Hükümet nihayet erken seçim kararı aldı. Ama bu noktaya Anayasa Mahkemesinin 367 kararından sonra kerhen ve mecburen geldi.
Ve işin geldiği noktada, bu kararın fazla bir kıymet-i harbiyesi yok. Çünkü cumhurbaşkanı seçimindeki tıkanma, anayasa gereği zaten kaçınılmaz bir şekilde seçimi gündeme getiriyor.
O tıkanma noktasından sonra, “Derhal seçime gidilir” diyen anayasanın bu hükmüne göre, Yüksek Seçiminin Kurulunun re’sen belirlediği takvime göre, teknik açıdan da mümkün olabilecek en erken tarihte sandığa gidiliyor.
Bu sürecin pratikteki yansımalarından biri, görev süresi dolan cumhurbaşkanının, yenisi seçilemediği için, Çankaya’da kalma süresinin uzaması.
Yani, yenisi seçilinceye kadar cumhurbaşkanlığına Meclis Başkanının vekâlet etmesi mümkün değil. Ki, hükümet ve AKP içinde de bu görüş ağırlıkta.
Bu demektir ki, AKP ileri gelenleri, yedi yıl önce “çak” yaparak Çankaya’ya çıkardıkları, ama dört buçuk senedir de yaka silktikleri Sezer’in süresini biraz daha uzatmış olacaklar.
Çünkü izledikleri strateji bu sonucu veriyor.
Kanadoğlu’nun yorumu, AKP’nin ancak sıkıştıktan sonra “baskın seçim” mantığıyla gündeme getirdiği “çok erken seçim”in yanı sıra, cumhurbaşkanını halkın seçmesi, 5+5 sistemi, genel seçimlerin dört yılda bir yapılması gibi tekliflerin de zora gireceğinin işareti sayılabilir.
Özellikle “Cumhurbaşkanını halk seçmeli” teklifine CHP liderinin yönelttiği eleştiriler ise, bu itirazın siyaset alanına taşınması niteliğinde.
Baykal, “Cumhurbaşkanı seçmesine karşı çıktığımız eskimiş ve yenilenmesi gerektiğine inandığımız bir Meclisin, sistemde böylesine köklü değişiklik öngören bir düzenlemeyi oldubittiye getirmesine de karşıyız” mesajı veriyor.
Cumhurbaşkanı seçiminin ilk turunda 367 rakamının bulunamamasında en kritik rolü oynamış olan ANAP’ın, bu konularla ilgili olarak AKP’ye verdiği sözlerin güvenilirliği bizce zayıf.
Ve söz konusu parti bu sözleri tutsa dahi, yapılmak istenen düzenlemelerin Sezer ve Anayasa Mahkemesi engellerine takılması ihtimali kuvvetle vârit.
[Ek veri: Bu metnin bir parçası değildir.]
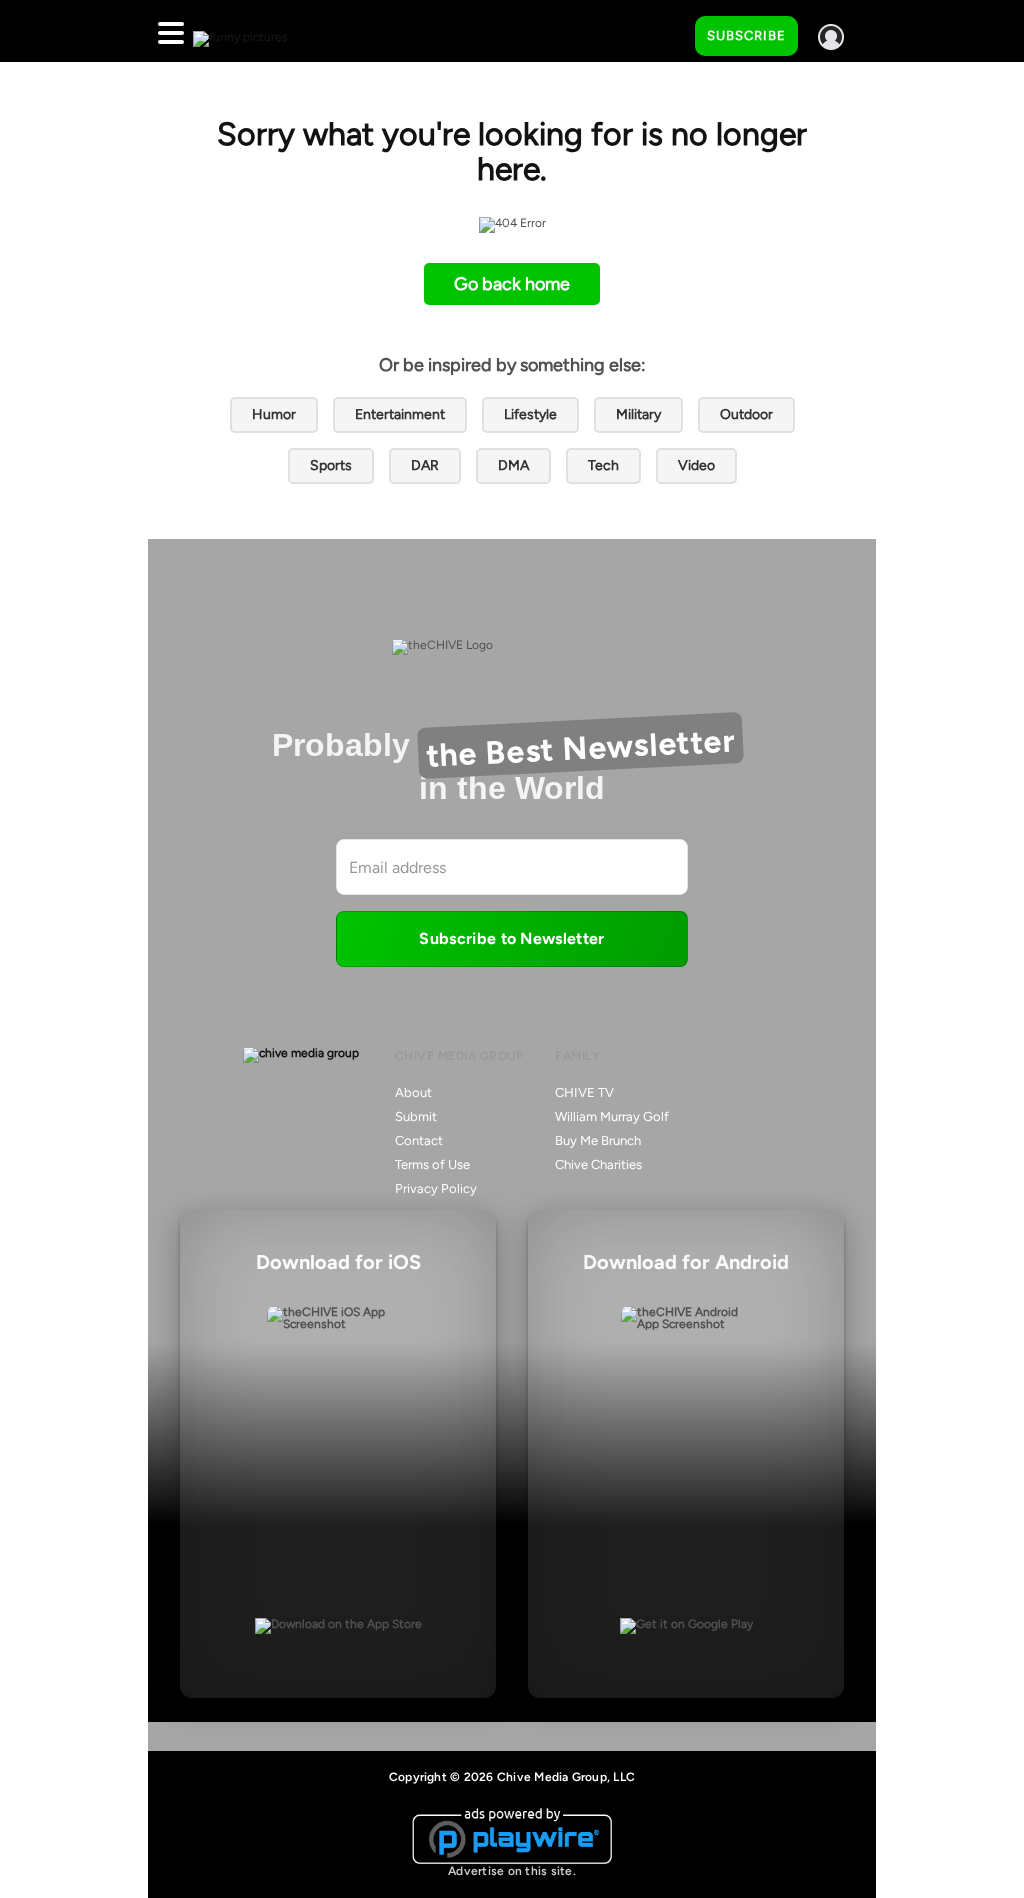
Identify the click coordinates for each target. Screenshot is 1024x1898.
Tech (603, 465)
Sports (331, 465)
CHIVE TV (584, 1092)
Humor (274, 414)
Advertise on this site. (512, 1871)
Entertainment (400, 414)
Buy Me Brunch (598, 1140)
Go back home (512, 284)
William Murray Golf (612, 1116)
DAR (425, 465)
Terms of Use (432, 1164)
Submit (416, 1116)
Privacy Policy (436, 1188)
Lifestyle (530, 414)
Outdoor (746, 414)
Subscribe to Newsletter (511, 938)
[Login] (831, 37)
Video (696, 465)
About (413, 1092)
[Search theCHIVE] (665, 31)
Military (638, 414)
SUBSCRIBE (746, 35)
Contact (419, 1140)
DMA (513, 465)
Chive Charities (598, 1164)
Hele 367’de olanlardan sonra.
Dikkat edilirse CHP seçim için “Anayasanın emri, zaten yapılacak” derken, AKP’nin teklifleri içinde de sadece seçilme yaşının 25’e indirilmesiyle ilgili olanına destek vereceğini bildirdi.
AKP önce 24 Haziran olarak belirlediği seçim tarihini, daha sonra YSK'nın itirazı üzerine 22 Temmuz olarak değiştirmek zorunda kaldı.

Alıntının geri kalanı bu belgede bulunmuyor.